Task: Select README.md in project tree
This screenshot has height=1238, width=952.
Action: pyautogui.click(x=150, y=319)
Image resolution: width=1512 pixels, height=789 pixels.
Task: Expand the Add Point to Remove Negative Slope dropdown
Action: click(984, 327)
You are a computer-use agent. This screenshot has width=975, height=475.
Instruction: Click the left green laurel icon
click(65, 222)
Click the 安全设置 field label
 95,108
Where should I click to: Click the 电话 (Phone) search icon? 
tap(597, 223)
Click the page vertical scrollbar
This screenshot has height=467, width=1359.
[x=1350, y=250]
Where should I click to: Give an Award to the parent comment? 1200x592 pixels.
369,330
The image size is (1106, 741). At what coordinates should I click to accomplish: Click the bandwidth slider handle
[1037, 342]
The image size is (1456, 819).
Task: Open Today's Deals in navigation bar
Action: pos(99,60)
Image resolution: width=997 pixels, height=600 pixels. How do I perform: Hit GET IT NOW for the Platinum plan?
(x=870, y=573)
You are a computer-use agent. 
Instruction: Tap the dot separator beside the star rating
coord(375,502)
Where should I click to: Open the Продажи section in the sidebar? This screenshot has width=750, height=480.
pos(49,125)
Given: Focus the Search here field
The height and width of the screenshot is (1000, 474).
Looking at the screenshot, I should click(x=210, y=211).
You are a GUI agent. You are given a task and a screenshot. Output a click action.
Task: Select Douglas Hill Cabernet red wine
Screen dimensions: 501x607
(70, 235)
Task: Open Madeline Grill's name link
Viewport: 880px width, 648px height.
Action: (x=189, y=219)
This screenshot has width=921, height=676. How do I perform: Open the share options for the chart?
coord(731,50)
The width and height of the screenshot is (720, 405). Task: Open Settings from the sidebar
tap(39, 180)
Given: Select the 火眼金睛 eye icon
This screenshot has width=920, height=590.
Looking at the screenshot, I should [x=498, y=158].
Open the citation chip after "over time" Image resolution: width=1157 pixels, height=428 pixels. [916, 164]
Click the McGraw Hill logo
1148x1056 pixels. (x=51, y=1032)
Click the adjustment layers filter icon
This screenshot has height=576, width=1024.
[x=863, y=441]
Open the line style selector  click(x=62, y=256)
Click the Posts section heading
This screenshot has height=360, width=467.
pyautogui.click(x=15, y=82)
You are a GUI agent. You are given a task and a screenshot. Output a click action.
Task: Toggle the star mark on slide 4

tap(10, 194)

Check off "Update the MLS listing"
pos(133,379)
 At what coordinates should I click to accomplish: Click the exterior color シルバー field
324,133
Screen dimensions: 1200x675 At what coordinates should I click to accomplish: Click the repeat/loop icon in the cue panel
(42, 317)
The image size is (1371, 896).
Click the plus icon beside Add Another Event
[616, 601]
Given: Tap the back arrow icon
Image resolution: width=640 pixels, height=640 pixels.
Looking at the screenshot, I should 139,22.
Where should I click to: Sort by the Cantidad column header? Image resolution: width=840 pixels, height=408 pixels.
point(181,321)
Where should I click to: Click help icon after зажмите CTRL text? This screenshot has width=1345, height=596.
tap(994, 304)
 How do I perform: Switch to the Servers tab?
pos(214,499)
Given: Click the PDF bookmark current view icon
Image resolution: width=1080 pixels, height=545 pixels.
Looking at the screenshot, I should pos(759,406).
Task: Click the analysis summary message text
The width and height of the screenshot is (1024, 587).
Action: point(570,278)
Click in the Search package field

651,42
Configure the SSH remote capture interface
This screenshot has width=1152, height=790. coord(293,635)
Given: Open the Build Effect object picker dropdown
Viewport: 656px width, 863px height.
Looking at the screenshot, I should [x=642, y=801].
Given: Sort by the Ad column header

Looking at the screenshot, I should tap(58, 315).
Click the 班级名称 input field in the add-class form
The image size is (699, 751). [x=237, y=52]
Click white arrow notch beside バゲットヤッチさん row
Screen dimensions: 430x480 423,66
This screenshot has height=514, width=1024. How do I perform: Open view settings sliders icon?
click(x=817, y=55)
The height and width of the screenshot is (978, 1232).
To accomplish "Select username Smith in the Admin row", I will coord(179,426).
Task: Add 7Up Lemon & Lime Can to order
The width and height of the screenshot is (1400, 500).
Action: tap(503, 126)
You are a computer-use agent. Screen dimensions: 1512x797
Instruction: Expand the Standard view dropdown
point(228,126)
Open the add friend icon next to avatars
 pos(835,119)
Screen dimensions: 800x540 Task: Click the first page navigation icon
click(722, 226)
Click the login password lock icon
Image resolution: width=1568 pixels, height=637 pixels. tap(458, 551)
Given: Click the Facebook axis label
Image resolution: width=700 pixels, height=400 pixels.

### Task description
In the material above, transcribe exactly the lines beginning at the one with "Screen dimensions: 1200x675" and ending at the one with "Task: Click the analysis summary message text", both included.

### Exercise result
Screen dimensions: 1200x675 At what coordinates should I click to accomplish: Click the repeat/loop icon in the cue panel
(42, 317)
The image size is (1371, 896).
Click the plus icon beside Add Another Event
[616, 601]
Given: Tap the back arrow icon
Image resolution: width=640 pixels, height=640 pixels.
Looking at the screenshot, I should 139,22.
Where should I click to: Sort by the Cantidad column header? Image resolution: width=840 pixels, height=408 pixels.
point(181,321)
Where should I click to: Click help icon after зажмите CTRL text? This screenshot has width=1345, height=596.
tap(994, 304)
 How do I perform: Switch to the Servers tab?
pos(214,499)
Given: Click the PDF bookmark current view icon
Image resolution: width=1080 pixels, height=545 pixels.
Looking at the screenshot, I should pos(759,406).
Task: Click the analysis summary message text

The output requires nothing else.